[TEKS HALAMAN]
┏━━
Peta Jalan Pendidikan tanpa Kata Agama: Mau Dibawa Kemana Generasi Penerus Bangsa?


Kementerian Pendidikan dan Kebudayaan mengeluarkan draf Peta Jalan Pendidikan Indonesia 2020-2035. Draf tersebut memuat Visi Pendidikan Indonesia 2035 yaitu Membangun rakyat Indonesia untuk menjadi pembelajar seumur hidup yang unggul, terus berkembang, sejahtera, dan berakhlak mulia dengan menumbuhkan nilai-nilai budaya Indonesia dan Pancasila. 

Berbagai pihak menyoroti draf tersebut karena hilangnya kata "agama" dari draf Visi Pendidikan Indonesia 2035. Ketua Umum PP Muhammadiyah, Haedar Nashir menyoroti tak ditemukannya kata agama dalam draf rumusan paling mutakhir tanggal 11 Desember. Majelis Ulama Indonesia (MUI) juga menyoroti tidak adanya kata agama dalam draf itu, hanya disebut akhlak dan budaya.

Hilangnya kata "agama" dari draf visi pendidikan Indonesia 2035 ini harus menjadi perhatian serius. Jika benar kata agama dihilangkan dari visi pendidikan Indonesia maka bisa diduga telah terjadi pelanggaran konstitusional. Produk turunan kebijakan seperti peta jalan pendidikan secara konstitusional seharusnya merunut pada hierarki hukum, tidak boleh menyelisihi peraturan di atasnya, yaitu Peraturan Pemerintah, UU Sisdiknas, UUD 1945 dan puncaknya adalah Pancasila. Pedoman wajib Peta Jalan Pendidikan Nasional adalah ayat 5 Pasal 31 UUD 1945, poin pertama Undang-Undang (UU) Nomor 20 Tahun 2003 Sistem Pendidikan Nasional (Sisdiknas) yang menjelaskan secara eksplisit bahwa agama sebagai unsur integral di dalam pendidikan nasional.

Agama seharusnya dijadikan faktor penting bahkan esensial dalam pendidikan di Indonesia. Faktanya sekalipun telah memiliki aturan perundang-undangan yang merancang pendidikan dan peraturan-peraturan turunannya, namun kelihatannya pelaksanaan pendidikan masih belum mencerminkan falsafah dan konsep yang benar dan jelas. Kurikulum dan proses pembelajaran yang dipraktikkan di berbagai sekolah yang konon ingin mewujudkan pribadi yang memiliki kekuatan spiritual, beragama, mampu mengendalikan diri, berkepribadian, berakhlak mulia, cerdas, dan terampil ternyata belum memadai. Jauh panggang dari api. Pelajaran agama hanya diberi porsi sangat rendah. Bagaimana mungkin dengan pengajaran agama yang hanya sedikit dapat mengajarkan agama dengan baik? Apalagi bercita-cita mewujudkan pribadi yang beragama dan berakhlak mulia.

Kondisi seperti ini terjadi ketika agama masih menjadi bagian dari visi pendidikan. Bisa dibayangkan bagaimana jika kata agama dihilangkan dari visi pendidikan Indonesia ke depan. Mau dibawa kemana generasi penerus bangsa?
┗━━
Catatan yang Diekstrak
┏━━
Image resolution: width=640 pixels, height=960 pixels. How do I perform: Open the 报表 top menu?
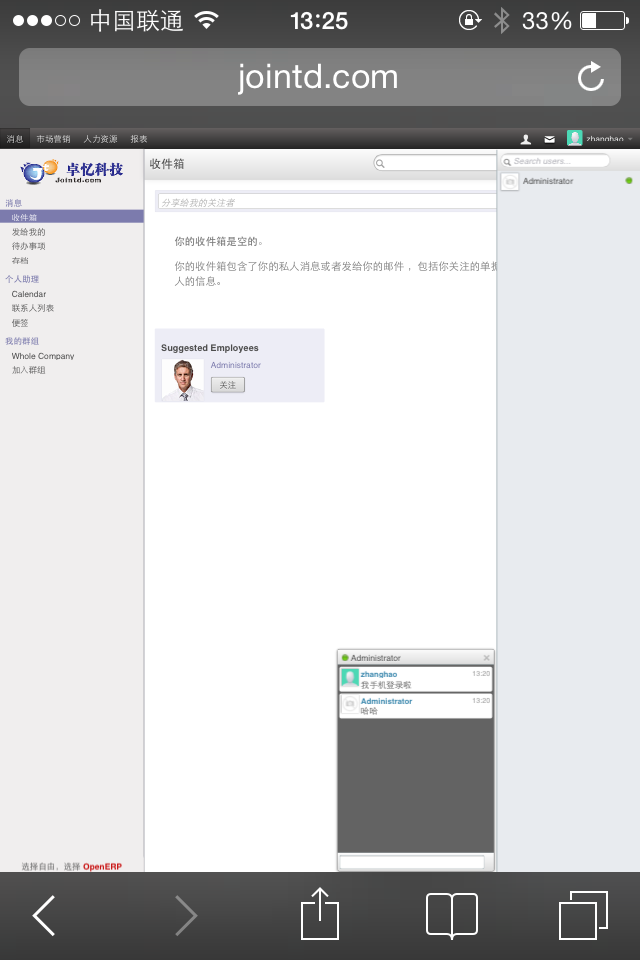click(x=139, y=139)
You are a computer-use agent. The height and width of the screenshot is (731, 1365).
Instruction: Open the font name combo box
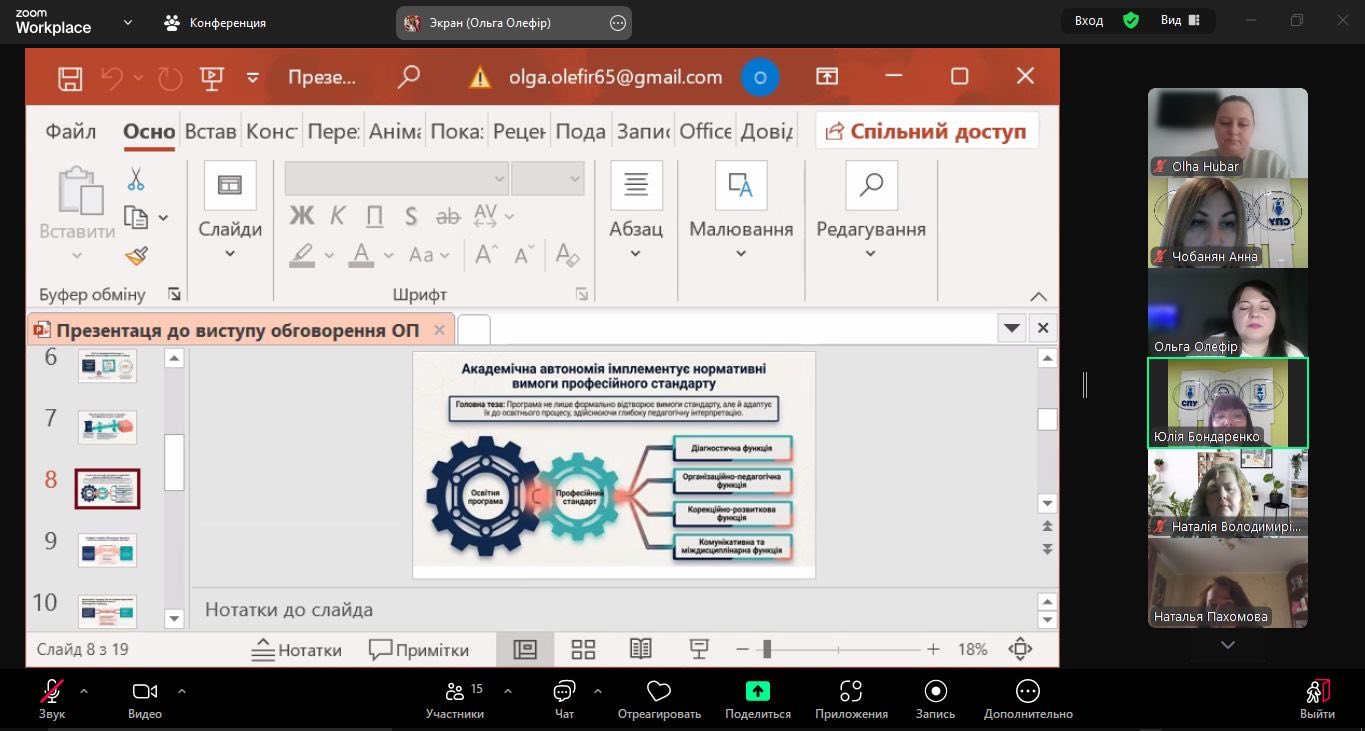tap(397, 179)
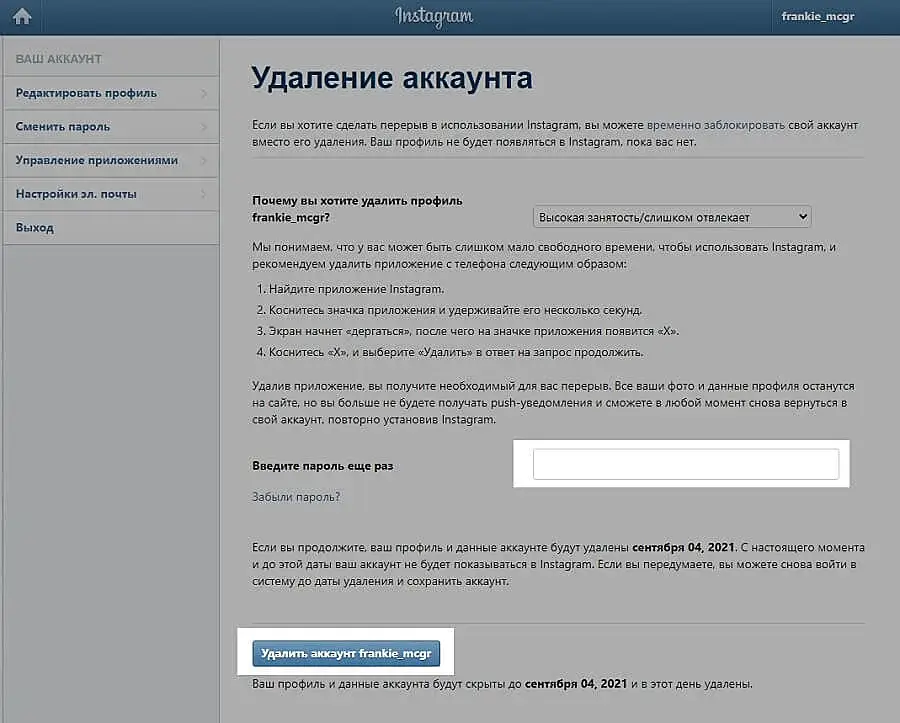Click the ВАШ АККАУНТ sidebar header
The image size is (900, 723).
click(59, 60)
┗━━
[SOAL LATIHAN]
1. Menurut artikel tentang Peta Jalan Pendidikan, siapa Ketua Umum PP Muhammadiyah yang menyoroti tidak adanya kata agama dalam draf itu?
2. Tuliskan kembali dengan tepat bagian artikel tentang Peta Jalan Pendidikan antara "Berbagai pihak menyoroti" dan "akhlak dan budaya.", termasuk kedua bagian itu.
Gunakan hanya artikel tentang Peta Jalan Pendidikan sebagai sumber.

[JAWABAN YANG DIHARAPKAN]
1. Haedar Nashir.

2.
Berbagai pihak menyoroti draf tersebut karena hilangnya kata "agama" dari draf Visi Pendidikan Indonesia 2035. Ketua Umum PP Muhammadiyah, Haedar Nashir menyoroti tak ditemukannya kata agama dalam draf rumusan paling mutakhir tanggal 11 Desember. Majelis Ulama Indonesia (MUI) juga menyoroti tidak adanya kata agama dalam draf itu, hanya disebut akhlak dan budaya.